Art historians, curators, buyers, makers, watch it. Have you ever wondered what's the big whoopie-do about Judy Chicago anyway, or what makes work "feminist art?". Watch it.  !Women's Art Revolution is a great rundown of women artists who persisted to break in to the art world beginning in the 70's. Powerfully awesome.

The documentary is built on personal experiences of the film maker Lynn Hershman Leeson constructed through interviews she's collected from her peers, women in art, over the last 40 years. This film documents the breakthrough of women in art beginning from a place of outrage, anger and frustration amassed from years of being left out of an ignored within the fine art world. The film discusses an uprising of intellectual attention to art history, critique, art making and attention to women as artists and the work women make.  !Women Art Revolution covers a lot of territory and at the same time admits that it doesn't.

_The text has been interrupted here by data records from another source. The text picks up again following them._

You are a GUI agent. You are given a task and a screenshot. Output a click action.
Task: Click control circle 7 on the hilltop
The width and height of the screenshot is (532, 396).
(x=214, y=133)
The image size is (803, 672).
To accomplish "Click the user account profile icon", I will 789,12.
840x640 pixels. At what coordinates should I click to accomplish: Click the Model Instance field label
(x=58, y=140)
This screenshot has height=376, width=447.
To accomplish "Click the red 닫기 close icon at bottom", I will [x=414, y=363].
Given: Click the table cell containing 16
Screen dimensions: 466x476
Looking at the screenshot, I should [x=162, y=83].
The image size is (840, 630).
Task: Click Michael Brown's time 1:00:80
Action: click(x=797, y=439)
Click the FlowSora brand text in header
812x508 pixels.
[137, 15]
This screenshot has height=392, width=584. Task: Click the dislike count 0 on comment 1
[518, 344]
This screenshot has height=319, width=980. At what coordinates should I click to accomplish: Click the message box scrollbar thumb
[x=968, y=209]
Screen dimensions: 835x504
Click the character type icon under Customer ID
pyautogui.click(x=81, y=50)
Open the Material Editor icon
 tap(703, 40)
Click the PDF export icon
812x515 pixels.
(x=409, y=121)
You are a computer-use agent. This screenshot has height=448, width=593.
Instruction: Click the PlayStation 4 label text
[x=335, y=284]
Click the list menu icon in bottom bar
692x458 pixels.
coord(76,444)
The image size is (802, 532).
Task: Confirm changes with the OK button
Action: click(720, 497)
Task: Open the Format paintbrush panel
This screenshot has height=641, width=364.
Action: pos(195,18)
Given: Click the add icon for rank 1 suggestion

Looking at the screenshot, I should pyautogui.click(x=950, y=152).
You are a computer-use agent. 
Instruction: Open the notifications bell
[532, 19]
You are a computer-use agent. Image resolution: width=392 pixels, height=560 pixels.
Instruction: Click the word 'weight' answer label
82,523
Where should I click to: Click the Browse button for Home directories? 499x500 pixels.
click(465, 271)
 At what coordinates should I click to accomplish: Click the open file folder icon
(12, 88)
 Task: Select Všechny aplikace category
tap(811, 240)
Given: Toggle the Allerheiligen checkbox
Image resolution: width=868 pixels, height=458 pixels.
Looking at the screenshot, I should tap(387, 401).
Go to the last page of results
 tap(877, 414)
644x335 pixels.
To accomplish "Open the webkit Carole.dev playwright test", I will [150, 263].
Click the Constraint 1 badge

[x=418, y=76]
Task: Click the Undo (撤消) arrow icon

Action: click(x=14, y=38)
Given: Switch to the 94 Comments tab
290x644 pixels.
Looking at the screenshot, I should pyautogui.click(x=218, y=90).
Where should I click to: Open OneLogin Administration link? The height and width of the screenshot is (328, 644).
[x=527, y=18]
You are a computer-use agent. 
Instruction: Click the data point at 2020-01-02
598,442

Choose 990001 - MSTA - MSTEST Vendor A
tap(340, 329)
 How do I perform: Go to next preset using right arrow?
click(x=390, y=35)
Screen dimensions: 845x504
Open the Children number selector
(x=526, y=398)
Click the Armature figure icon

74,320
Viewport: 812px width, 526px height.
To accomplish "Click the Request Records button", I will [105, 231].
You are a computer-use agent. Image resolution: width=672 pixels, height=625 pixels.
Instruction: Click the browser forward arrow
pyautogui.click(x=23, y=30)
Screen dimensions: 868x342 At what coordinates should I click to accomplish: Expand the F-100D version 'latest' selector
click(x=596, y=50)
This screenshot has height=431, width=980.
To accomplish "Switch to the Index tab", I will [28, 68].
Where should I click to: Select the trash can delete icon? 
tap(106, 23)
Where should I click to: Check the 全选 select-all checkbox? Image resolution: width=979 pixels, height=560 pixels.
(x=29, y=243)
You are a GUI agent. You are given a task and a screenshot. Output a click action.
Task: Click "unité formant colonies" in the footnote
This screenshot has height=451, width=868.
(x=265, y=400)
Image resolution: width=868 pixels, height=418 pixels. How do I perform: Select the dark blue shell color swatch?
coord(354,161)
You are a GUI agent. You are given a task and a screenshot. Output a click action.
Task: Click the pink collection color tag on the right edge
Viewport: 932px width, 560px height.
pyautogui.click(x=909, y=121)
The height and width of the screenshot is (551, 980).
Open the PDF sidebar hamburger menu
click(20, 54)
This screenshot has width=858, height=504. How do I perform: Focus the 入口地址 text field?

Especially jarring is recognizing that the very circumstances of being female and making artwork makes ones work feminist work. To recognize just how few women are represented in the formal art world is stunning. To make the work as a woman takes astounding courage. Courage to reject the demands to please an audience.  Courage to reverse the gaze and ask the (age old) question, what does art want? That may be a nerdy art theory question - look it up.  I want to sit at the knee of the filmmaker and absorb every drop of anything and everything she would share with me so that I can carry on the good fight.

The world of media is twisted in such a way that we are all led to believe we live in a postfeminist world, our male contemporaries don't see the disparity in representation of male to female in art and would probably go so far as to say that women just aren't applying themselves (I've heard this false logic many times before). At least in the past they were probably aware of the discrimination, now they're just in denial of it.  I've very seriously considered using only my first initial when I author work so that my gender would not instantly dismiss me from being considered. I struggle, asking myself if that is giving in, or beating them at their own game? 

Thank you !WAR, you've given me a much needed loving nudge to keep it up and to not gloss over the deeper intentions of my own art making practice and to keep reminding my young classmates that their work is feminist whether they like it or admit to it or not - and it'd be incredibly powerful if they owned up to that.